Ronald Rolheiser, in his book The Holy Longing, describes the Paschal Mystery “as a process of transformation within which we are given both new life and a new spirit. It begins with suffering and death, moves on to the reception of new life, spends some time grieving the old and adjusting to the new, and finally, only after the old life has been truly let go of, is new spirit given for the life we are already living.”
Rolheiser outlines this single process in five steps:
1. Good Friday – loss of life, death
2. Easter Sunday – reception of new life
3. Forty Days – adjustment to the new and grieving the old
4. Ascension – letting go the old and letting it bless you
5. Pentecost – reception of the new spirit for the new life one is already living
At any point in our lives, we may experience many deaths and thresholds we must cross if we are to find the new spirit for the new life we are already living. Who among us has not lived through suffering and many deaths just in the last two years: the loss of health, wealth, or wholeness; the end of what we thought was “normal,” our sense of safety, security, spirituality; the peace of the earth itself and of its people, maybe even in our own hearts; our changing relationships with God and others, perhaps the real death of loved ones?

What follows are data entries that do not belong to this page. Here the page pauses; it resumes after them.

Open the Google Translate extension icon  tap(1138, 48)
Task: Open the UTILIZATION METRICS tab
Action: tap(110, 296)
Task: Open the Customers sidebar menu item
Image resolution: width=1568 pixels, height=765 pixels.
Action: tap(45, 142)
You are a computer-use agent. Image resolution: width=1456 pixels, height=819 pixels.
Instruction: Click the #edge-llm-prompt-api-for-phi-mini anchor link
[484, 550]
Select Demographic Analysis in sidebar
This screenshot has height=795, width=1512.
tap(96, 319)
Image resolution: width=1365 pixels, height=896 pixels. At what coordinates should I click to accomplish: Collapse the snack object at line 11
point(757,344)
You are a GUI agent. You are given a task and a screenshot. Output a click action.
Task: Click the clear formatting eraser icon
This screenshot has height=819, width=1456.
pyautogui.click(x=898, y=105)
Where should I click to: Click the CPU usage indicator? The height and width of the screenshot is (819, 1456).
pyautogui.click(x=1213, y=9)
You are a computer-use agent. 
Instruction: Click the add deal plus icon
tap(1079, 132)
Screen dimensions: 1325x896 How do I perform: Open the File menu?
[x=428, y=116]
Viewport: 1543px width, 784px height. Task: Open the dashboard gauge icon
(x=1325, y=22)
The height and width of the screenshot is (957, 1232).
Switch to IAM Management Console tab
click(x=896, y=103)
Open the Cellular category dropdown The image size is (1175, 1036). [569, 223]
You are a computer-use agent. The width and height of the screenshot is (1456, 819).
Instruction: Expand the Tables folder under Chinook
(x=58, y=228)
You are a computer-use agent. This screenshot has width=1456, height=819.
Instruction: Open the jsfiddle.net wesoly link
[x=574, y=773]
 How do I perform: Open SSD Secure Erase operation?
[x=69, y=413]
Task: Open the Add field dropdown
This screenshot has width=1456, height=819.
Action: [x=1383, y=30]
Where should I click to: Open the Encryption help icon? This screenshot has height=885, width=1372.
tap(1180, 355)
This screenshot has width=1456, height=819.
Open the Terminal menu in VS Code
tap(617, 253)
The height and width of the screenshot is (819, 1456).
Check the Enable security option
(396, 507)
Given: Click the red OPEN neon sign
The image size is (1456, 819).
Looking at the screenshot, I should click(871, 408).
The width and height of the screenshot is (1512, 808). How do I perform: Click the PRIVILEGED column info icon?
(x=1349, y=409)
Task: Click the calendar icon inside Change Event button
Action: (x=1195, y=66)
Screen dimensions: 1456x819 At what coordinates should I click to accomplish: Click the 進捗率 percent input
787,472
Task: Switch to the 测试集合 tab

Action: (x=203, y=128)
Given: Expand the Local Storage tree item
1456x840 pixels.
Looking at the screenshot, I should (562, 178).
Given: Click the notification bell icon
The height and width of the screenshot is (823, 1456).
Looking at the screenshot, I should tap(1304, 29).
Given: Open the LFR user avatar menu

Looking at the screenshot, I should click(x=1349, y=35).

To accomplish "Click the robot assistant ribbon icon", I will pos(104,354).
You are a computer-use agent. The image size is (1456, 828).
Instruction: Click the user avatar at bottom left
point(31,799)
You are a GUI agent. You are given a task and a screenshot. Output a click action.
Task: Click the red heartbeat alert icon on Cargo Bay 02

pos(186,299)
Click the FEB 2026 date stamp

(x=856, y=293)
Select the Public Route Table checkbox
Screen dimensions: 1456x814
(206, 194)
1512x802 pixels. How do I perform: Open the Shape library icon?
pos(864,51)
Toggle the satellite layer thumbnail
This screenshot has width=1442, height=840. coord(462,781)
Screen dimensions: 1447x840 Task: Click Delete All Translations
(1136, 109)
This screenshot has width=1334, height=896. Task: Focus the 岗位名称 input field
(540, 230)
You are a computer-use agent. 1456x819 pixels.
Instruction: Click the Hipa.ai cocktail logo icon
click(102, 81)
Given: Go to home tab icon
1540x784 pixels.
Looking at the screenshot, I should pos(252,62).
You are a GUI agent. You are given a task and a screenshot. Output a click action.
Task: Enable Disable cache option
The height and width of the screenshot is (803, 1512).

Death is beyond our control. New life is a gift we are given. Ours is the work of adjustment to the new reality that has been born in us. We must take time to remember the old, to grieve its loss and to lift up the blessing it was so that we can let it go into the waiting arms of God. Then God will give us a new spirit to embrace fully and joyfully the new life we have already begun.
As Jesus told Mary Magdalene that beautiful day beside the empty tomb: “Do not cling to me Mary,” not as I was, not as you knew me. I have so much joy and life to share with you now, a new and deeper relationship, the gift of my own spirit living within you as my home. Let go and trust the grace of this moment!